* Source excerpt
1. The aircraft's current fair market value was estimated to be between
$24,000,000 and $27,000,000, and the balance of the outstanding debt was
$34,500,000.

2. Any new lease for the aircraft would have required us to contribute
approximately an additional $850,000 in equity (at minimum) in order to
reconfigure the aircraft and/or upgrade the engines.

3. If we were to continue to remarket the aircraft, the lender would have
required interest only payments of estimated $100,000 per month until the
aircraft was placed with a new lessee.

Supply Vessels

We are the sole owner of two entities that owned (5) five marine vessels
originally on charter to affiliates of Seacor Marine, Inc. (the "Vessels").
These Vessels were subject to outstanding non-recourse debt with a lender, Fleet
Capital Corp. ("Fleet").

On September 11, 2003, Fleet took control of the Vessels and commenced
remarketing efforts. On May 12, 2004, Fleet held a sale for the Vessels, which
resulted in an aggregate sale price of $3,580,000. All of the sale proceeds went
to Fleet to reduce the outstanding non-recourse debt. Since there were no
proceeds for our benefit, we realized a loss of $622,872 on the transaction.

Sale of Gulf Pearl and Gulf Wind

On September 20, 2004 we entered into a Memorandum of Agreement (the
"Agreement") with Gulf Ocean Marine Services, Inc., an unaffiliated third party,
for the sale of the Gulf Pearl supply tug vessel. The sale occurred
simultaneously with the execution of the Agreement. The sales price was $500,000
and we recognized a loss on the sale of approximately $1,589,000.

On October 8, 2004 we entered into a Memorandum of Agreement (the
"Agreement") with Gulf Ocean Marine Services, Inc., an unaffiliated third party,
for the sale of the Gulf Wind supply tug vessel. The sale occurred
simultaneously with the execution of the Agreement. The sales price was $500,000
and we recognized a loss on the sale of approximately $1,589,000. For the nine
months ended September we recognized an impairment loss equal to the loss on the
sale of the vessel.

World Airways, Inc.

The World Airways lease was on a "power-by-the-hour" basis until March
2005. Effective September 1, 2004, the lease has been modified to a fixed rental
of $50,000 per month plus maintenance reserves and the term has been extended
through June 2005. Aviation Investors, Inc. has a 50% interest in the Aircraft
and accordingly they are entitled to $25,000 of the monthly rental payments. As
stipulated in the agreement between us and Aviation Investors, Inc we are
entitled to retain 100% the monthly maintenance reserve of $5,000.

* Supplied material
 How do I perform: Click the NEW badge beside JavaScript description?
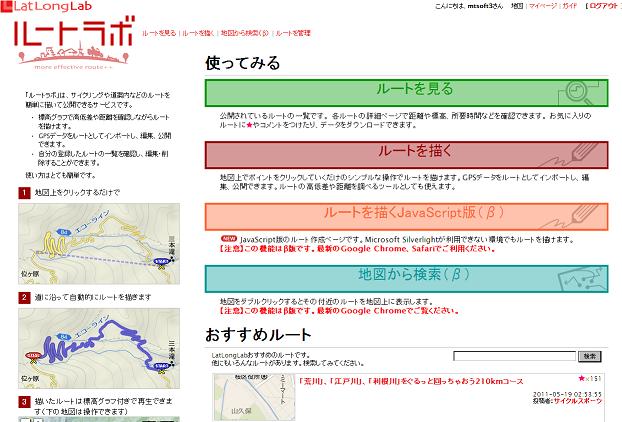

* Actions to take
1) Answer these from the filing excerpt:
(a) What aggregate sale price did Fleet's sale of the Vessels bring?
(b) On what date was the Memorandum of Agreement for the Gulf Pearl entered into?
(c) What fixed monthly rental did the modified World Airways lease set?
2) Set down, word for word, the passage of the filing excerpt that begins at the words "On October 8, 2004" and ends after the words "World Airways, Inc.".
3) Do these statements agree with the filing excerpt? Answer yes or no for each, and quote the words that decide it.
(a) Fleet took control of the Vessels on May 12, 2004.
(b) Gulf Ocean Marine Services, Inc. is an unaffiliated third party.
(c) Aviation Investors, Inc. holds a 50% interest in the Aircraft.

* Results by task
1)
(a) $3,580,000
(b) September 20, 2004
(c) $50,000 per month, plus maintenance reserves

2)
On October 8, 2004 we entered into a Memorandum of Agreement (the
"Agreement") with Gulf Ocean Marine Services, Inc., an unaffiliated third party,
for the sale of the Gulf Wind supply tug vessel. The sale occurred
simultaneously with the execution of the Agreement. The sales price was $500,000
and we recognized a loss on the sale of approximately $1,589,000. For the nine
months ended September we recognized an impairment loss equal to the loss on the
sale of the vessel.

World Airways, Inc.

3)
(a) No: "On September 11, 2003, Fleet took control of the Vessels and commenced remarketing efforts."
(b) Yes: "Gulf Ocean Marine Services, Inc., an unaffiliated third party"
(c) Yes: "Aviation Investors, Inc. has a 50% interest in the Aircraft"